We would then pick that state from the queue to analyze. Out alphabet is $\{a, b\}$, so starting with ‘a’, we would see:

\[ \begin{align} \delta(\mbox{start},a) &= \{ \} \\ \delta(A,a) &= \{ B \} \\ \delta(X,a) &= \{ Z \} \\ & \\ \epsilon\mbox{-closure}(\{B, Z\})&= \{B, Z\} \end{align} \]


So we add a new state and transition to our DFA. I’ve marked the state as final because at least one of its component NFA states is final.

The state B,Z goes into our queue for future processing.

But first, we need to consider the other symbol in our alphabet:

\[ \begin{align} \delta(\mbox{start},b) & = \{ \} \\ \delta(A,b) & = \{ C \} \\ \delta(X,b) & = \{ Y \} \\ & \\ \epsilon\mbox{-closure}(\{C, Y\}) & = \{C, Y\} \end{align} \]


So we get another new state and transition, and CY goes into our queue.

We’re done with our starting state now, so we pull a state from our queue. Now we will analyze BZ.

\[ \begin{align} \delta(B,a) &= \{ B \} \\ \delta(Z,a) &= \{ Z \} \\ & \\ \epsilon\mbox{-closure}(\{B, Z\}) &= \{B, Z\} \end{align} \]

We don’t get a new state this time, but we do add a transition:


\[ \begin{align} \delta(B,b) &= \{ B \} \\ \delta(Z,b) &= \{ Y \} \\ & \\ \epsilon\mbox{-closure}(\{B, Y\}) &= \{B, Y\} \end{align} \]


And we have a new state.

Still remaining in our queue to be processed are CY and BY.

Can you complete the conversion?

3 Closing Thoughts: Nondeterminism and Programming

When we begin learning to program, we place a high value on determinism. We rely on the fact that, for example, that if we repeatedly feed in the same input to a program, that program will always give us the same output. Think how important that is to you generally when trying to test and debug your code!

But, in the back of our minds, we understand that there are external influences that can change this deterministic behavior.

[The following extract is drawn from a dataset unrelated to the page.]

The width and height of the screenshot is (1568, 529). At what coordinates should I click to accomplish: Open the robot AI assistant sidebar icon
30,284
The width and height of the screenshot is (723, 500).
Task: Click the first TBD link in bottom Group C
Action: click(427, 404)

If other processes on the same computer steal all of the available memory, for example, our usually reliable computer may crash in strange and unpredictable ways. As we begin to consider things like GUIs, the timing of inputs is often as important as the content of those inputs to the behavior and outputs of the program.

Later we may start designing programs that themselves consist of multiple processes or threads that interact with one another. Because we can’t control when each process gets to use the CPU and for how long, we have only limited control on which of these threads will finish their respective tasks first. This leads to all kinds of unpredictable behaviors.

Why do we even bother, if non-determinism can introduce so many problems?

Well, for one thing, sometimes we actually value the unpredictability. Suppose you are playing a game against a computer opponent. How boring it is if the computer always makes exactly the same moves against you (even if you are repeating your own favorite sequence moves). So game programmers often incorporate non-determinism or simulate it through the use of random number generators.

More often, however, we design programs that way because the resulting designs are much, much, simpler. In my earlier example, we saw that, taking advantage of NFAs, it’s very easy to take the union of two languages. By contrast, if we had to do so without using NFAs, the procedure would have been actually quite similar to the subset construction that we use to convert an NFA to an FSA.

Now, the non-determinism that is provided by NFAs is a very limited form. It’s still an entirely predictable non-determinism. In fact, one might argue that an NFA is, despite its name, an entirely deterministic machine that we happen to view through a non-deterministic window. But that’s perfectly OK if it simplifies things for us. And, in the next chapter, NFAs will simplify things for us a lot!